Domenica sera andrà in scena l’ultimo atto dei Mondiali 2026, con Spagna e Argentina pronte a darsi battaglia per alzare la prestigiosissima Coppa del Mondo. Ciò che i tifosi di tutto il pianeta stanno attendendo di più è il confronto tra Lionel Messi e Lamine Yamal, due fuoriclasse all’esatto opposto delle loro carriere. Il primo è un campione senza tempo, che a 39 anni con ogni probabilità giocherà la sua ultima partita con la maglia dell’Albiceleste.

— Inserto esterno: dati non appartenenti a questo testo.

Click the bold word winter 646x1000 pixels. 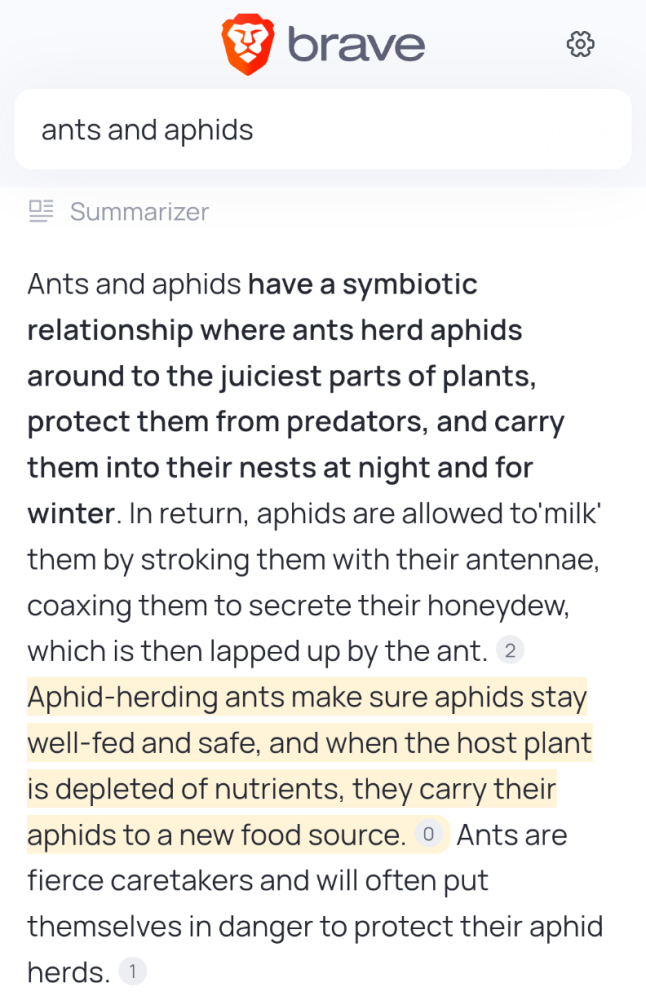tap(71, 513)
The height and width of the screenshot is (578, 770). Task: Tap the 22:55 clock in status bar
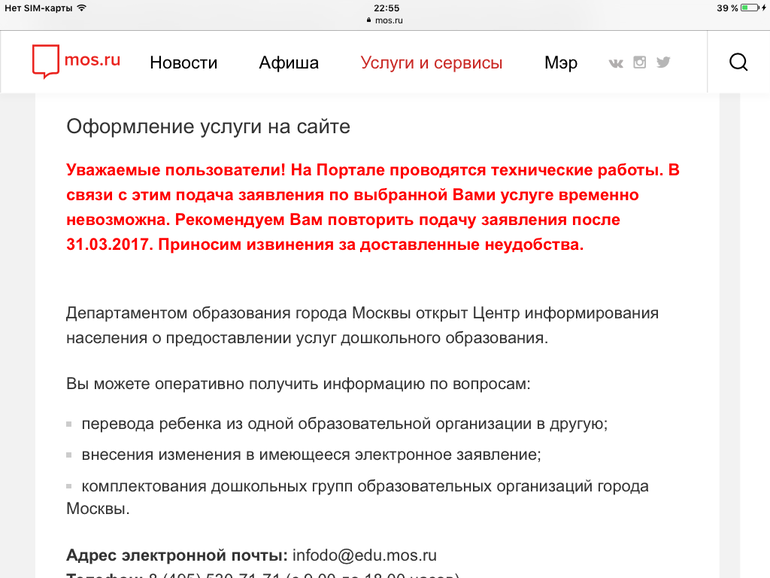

Il secondo ha appena 19 anni, ma ha già dimostrato di poter essere il giusto erede della leggenda argentina non solo per la militanza blugrana, ma anche per la generazione calcistica che verrà. Quello che non tutti sanno, è che in realtà c’è un legame che unisce i due campioni anche al di fuori del rettangolo di gioco, ed è un legame che esiste da quasi 20 anni. Ecco qual è.

La foto storica

Nel 2007, diciannove anni fa, il Barcellona fece un calendario in collaborazione con UNICEF, all’epoca sponsor della squadra catalana. Per l’occasione la nota agenzia mise insieme alcuni bambini catalani con i calciatori della squadra spagnola di quell’anno e, per un caso del destino (perché a questo punto è proprio di destino che si parla), al ventenne Lionel Messi fu affidato un neonato Lamine Yamal, di appena cinque mesi. Joan Monfort, fotografo dell’immagine tornata in auge da un paio d’anni, non poteva mai immaginare di aver scattato una foto storica, che ritraeva due persone che diciannove anni dopo si sarebbero affrontate nella finale di un Mondiale. Uno dei giocatori più forti della storia del calcio, all’epoca forse il più forte in circolazione, stava facendo fare il bagno in una vaschetta senza saperlo a un bambino destinato a prendere il suo scettro. Oggi, quell’immagine sta facendo il giro del mondo e non potrebbe essere più attuale. Più romantico di questo, non c’è niente.